▶ Task description
Present the following data again exactly as it is shown.

Collected data

________________________

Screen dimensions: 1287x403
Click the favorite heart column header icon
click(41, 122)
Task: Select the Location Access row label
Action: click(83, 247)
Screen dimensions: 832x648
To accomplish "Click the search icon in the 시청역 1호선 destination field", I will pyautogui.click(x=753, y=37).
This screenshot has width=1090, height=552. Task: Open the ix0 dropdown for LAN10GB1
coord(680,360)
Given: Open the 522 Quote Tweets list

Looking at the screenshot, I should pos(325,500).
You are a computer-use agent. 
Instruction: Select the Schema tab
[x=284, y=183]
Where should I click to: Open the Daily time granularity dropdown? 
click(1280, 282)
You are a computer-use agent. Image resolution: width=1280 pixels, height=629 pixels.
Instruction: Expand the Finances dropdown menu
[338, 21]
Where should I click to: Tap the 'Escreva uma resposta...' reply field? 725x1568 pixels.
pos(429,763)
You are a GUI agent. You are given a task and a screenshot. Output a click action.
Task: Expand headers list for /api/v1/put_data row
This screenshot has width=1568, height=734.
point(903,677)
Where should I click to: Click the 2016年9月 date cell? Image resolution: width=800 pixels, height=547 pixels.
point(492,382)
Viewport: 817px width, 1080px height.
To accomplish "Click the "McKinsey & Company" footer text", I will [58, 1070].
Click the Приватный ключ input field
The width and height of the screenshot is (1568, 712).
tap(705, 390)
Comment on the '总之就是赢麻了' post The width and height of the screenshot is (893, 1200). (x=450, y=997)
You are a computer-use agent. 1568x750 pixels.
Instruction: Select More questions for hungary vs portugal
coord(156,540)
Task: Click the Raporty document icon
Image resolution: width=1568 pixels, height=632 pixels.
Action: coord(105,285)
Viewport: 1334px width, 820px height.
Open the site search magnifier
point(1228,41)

________________________

▶ Response to the exercise
Screen dimensions: 1287x403
Click the favorite heart column header icon
click(41, 122)
Task: Select the Location Access row label
Action: click(83, 247)
Screen dimensions: 832x648
To accomplish "Click the search icon in the 시청역 1호선 destination field", I will pyautogui.click(x=753, y=37).
This screenshot has width=1090, height=552. Task: Open the ix0 dropdown for LAN10GB1
coord(680,360)
Given: Open the 522 Quote Tweets list

Looking at the screenshot, I should pos(325,500).
You are a computer-use agent. 
Instruction: Select the Schema tab
[x=284, y=183]
Where should I click to: Open the Daily time granularity dropdown? 
click(1280, 282)
You are a computer-use agent. Image resolution: width=1280 pixels, height=629 pixels.
Instruction: Expand the Finances dropdown menu
[338, 21]
Where should I click to: Tap the 'Escreva uma resposta...' reply field? 725x1568 pixels.
pos(429,763)
You are a GUI agent. You are given a task and a screenshot. Output a click action.
Task: Expand headers list for /api/v1/put_data row
This screenshot has width=1568, height=734.
point(903,677)
Where should I click to: Click the 2016年9月 date cell? Image resolution: width=800 pixels, height=547 pixels.
point(492,382)
Viewport: 817px width, 1080px height.
To accomplish "Click the "McKinsey & Company" footer text", I will [58, 1070].
Click the Приватный ключ input field
The width and height of the screenshot is (1568, 712).
tap(705, 390)
Comment on the '总之就是赢麻了' post The width and height of the screenshot is (893, 1200). (x=450, y=997)
You are a computer-use agent. 1568x750 pixels.
Instruction: Select More questions for hungary vs portugal
coord(156,540)
Task: Click the Raporty document icon
Image resolution: width=1568 pixels, height=632 pixels.
Action: coord(105,285)
Viewport: 1334px width, 820px height.
Open the site search magnifier
point(1228,41)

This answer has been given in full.